#### What needs to be done:
Include the line containing "Instruction: Save the approval task" and every line after it up to the end of the material below; reproduce them exactly and drop the pictures.

#### Provided data:
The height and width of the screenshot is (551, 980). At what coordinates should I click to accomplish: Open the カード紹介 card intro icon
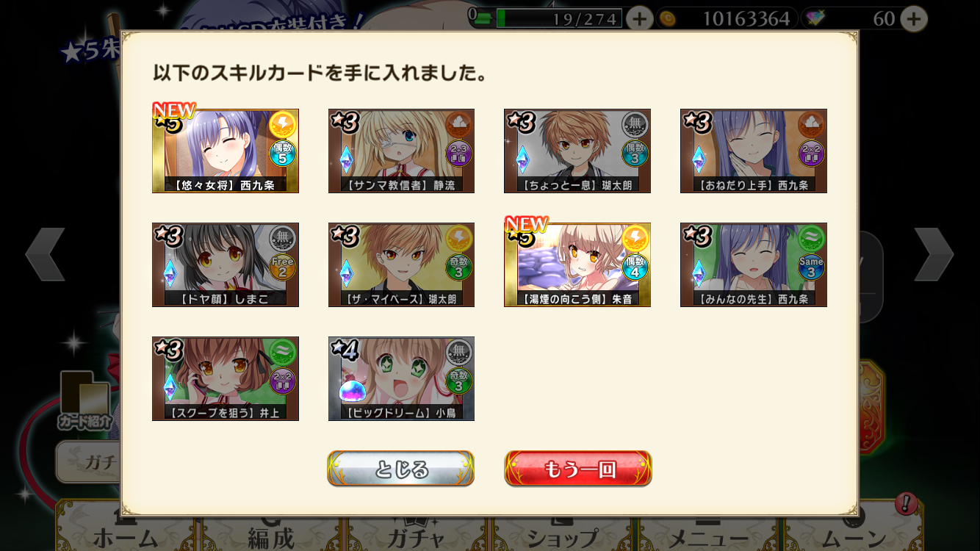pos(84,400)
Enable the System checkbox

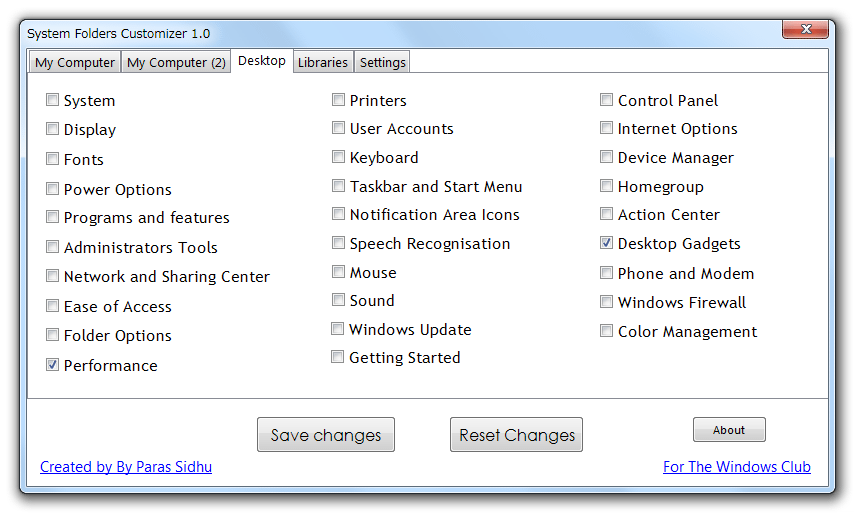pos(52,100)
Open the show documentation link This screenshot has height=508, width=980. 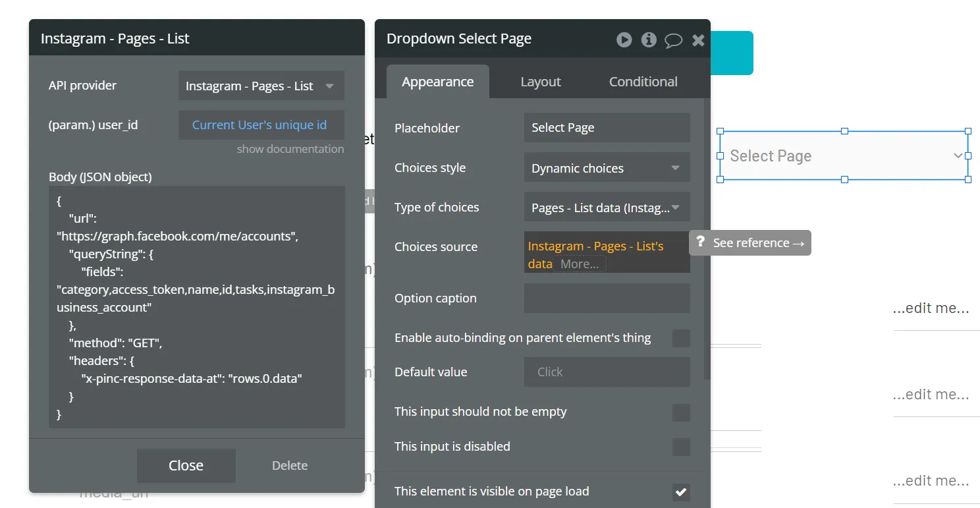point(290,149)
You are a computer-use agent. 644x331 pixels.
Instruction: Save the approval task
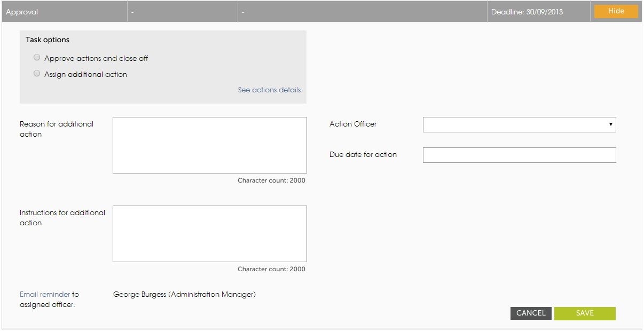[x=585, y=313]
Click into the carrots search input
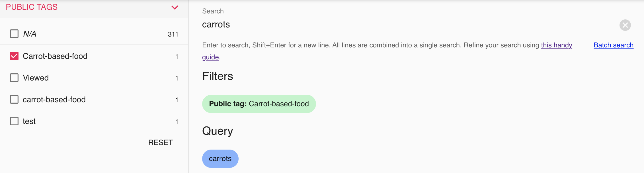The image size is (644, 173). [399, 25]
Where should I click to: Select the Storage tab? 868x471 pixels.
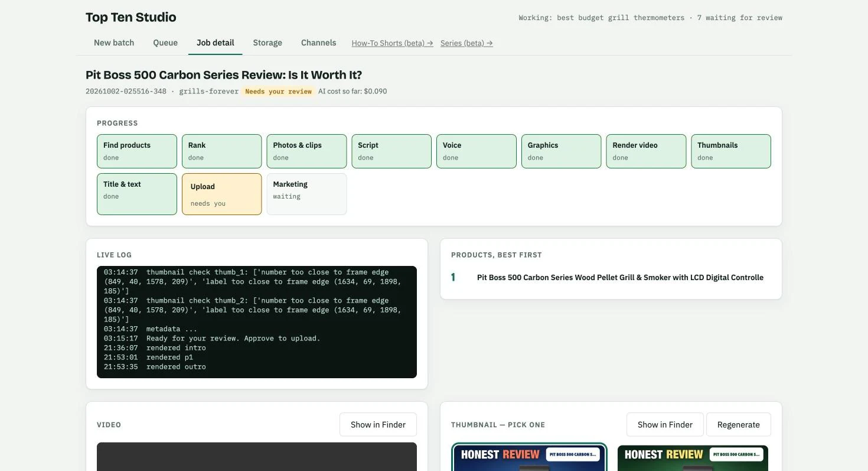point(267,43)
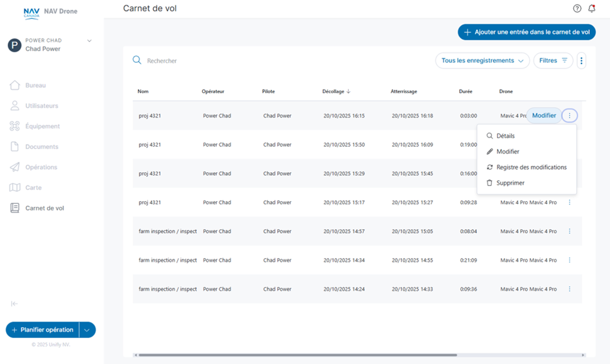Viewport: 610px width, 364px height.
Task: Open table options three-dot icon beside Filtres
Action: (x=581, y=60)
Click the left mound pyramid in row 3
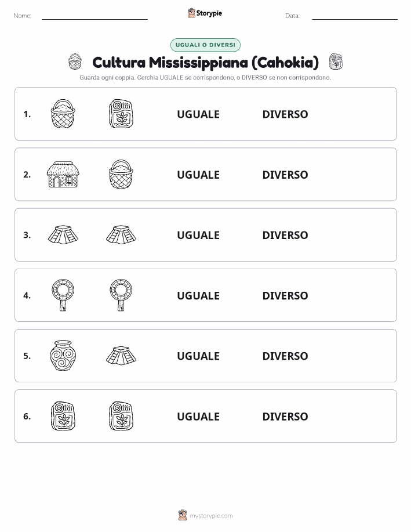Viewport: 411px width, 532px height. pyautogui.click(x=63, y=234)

#### Finished exercise:
Instruction: Save the approval task
[x=585, y=313]
Click into the carrots search input
The image size is (644, 173). [399, 25]
Where should I click to: Select the Storage tab? 868x471 pixels.
point(267,43)
Viewport: 610px width, 364px height.
Task: Open table options three-dot icon beside Filtres
Action: (x=581, y=60)
Click the left mound pyramid in row 3
Viewport: 411px width, 532px height. pyautogui.click(x=63, y=234)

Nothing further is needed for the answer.